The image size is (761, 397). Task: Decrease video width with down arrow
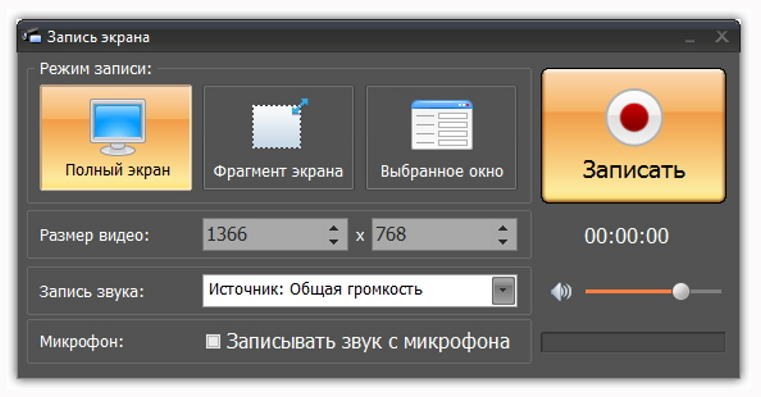point(333,241)
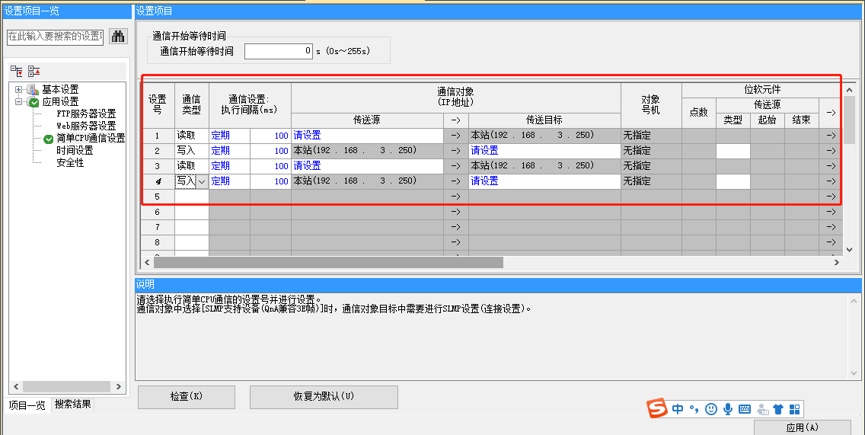This screenshot has height=435, width=865.
Task: Click the expand-all tree icon
Action: (x=16, y=70)
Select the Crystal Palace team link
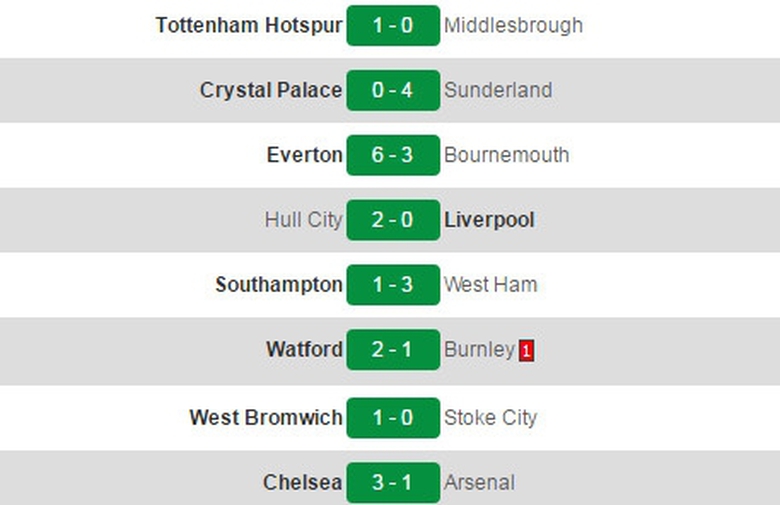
※
● Task details
Format the entries above as a JSON list of strings, one string per line, with blank lines omitted. Leave the pictures out of the answer.

● Solution to this problem
[
  "The image size is (761, 397). Task: Decrease video width with down arrow",
  "point(333,241)",
  "This screenshot has height=435, width=865.",
  "Task: Click the expand-all tree icon",
  "Action: (x=16, y=70)",
  "Select the Crystal Palace team link"
]